Old-Time
Grayson County, VA
Nobody’s Business hails from the Grayson Highlands mountain region of Southwest Virginia, where the state borders North Carolina and Tennessee. The band is steeped in the traditions of rural “Old-time” mountain music that has been passed down through generations in this unique area of the Blue Ridge mountains. While often lumped in by casual listeners outside the region with its musical offspring bluegrass, old-time string band music developed in the nineteenth century, when European and African musical styles converged in America’s first frontier, the Blue Ridge. Predominantly fiddle- and banjo-driven, old-time is what luminary cultural scholar and advocate Joe Wilson described as “frontier music,” primarily intended for dancing and entertainment at house parties, community gatherings, and jam sessions. Grayson and the surrounding counties in southwestern Virginia remain an epicenter of old-time to this day, and Nobody’s Business is among its most talented current torchbearers.

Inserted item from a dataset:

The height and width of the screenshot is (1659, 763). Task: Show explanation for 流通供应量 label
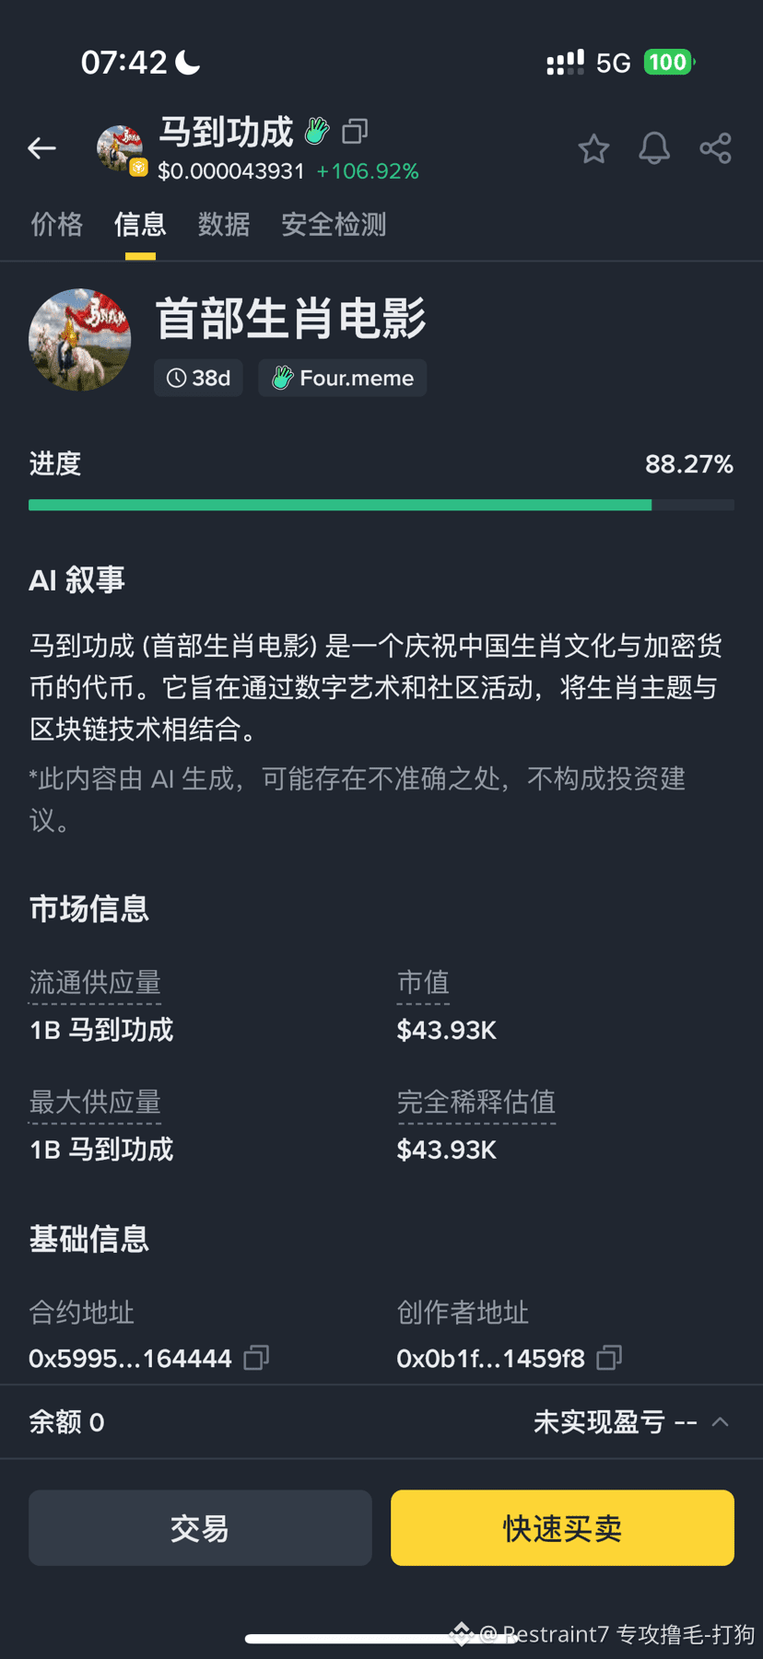95,983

Nobody’s Business is led by mandolinist, guitarist, and vocalist Jackson Cunningham. Learning at a young age, Jackson has lent his musicianship and signature “high and lonesome” vocal stylings to numerous traditional bluegrass and old-time bands over the years, including the legendary Whitetop Mountain Band as well as the Cabin Creek Boys, South Carolina Broadcasters, and The Dixie Bluegrass Boys. He has also emerged as one of the region’s finest and most sought-after guitar builders, no small praise in a county that is home to Wayne Henderson, Jimmy Edmonds, and numerous other celebrated luthiers. In Nobody’s Business, Jackson is joined by multi-instrumentalist, music historian, and prominent Appalachian music archivist Trevor McKenzie on fiddle, and bassist Stu Geisbert, who has performed with Ronnie Stoneman and Benton Flippen.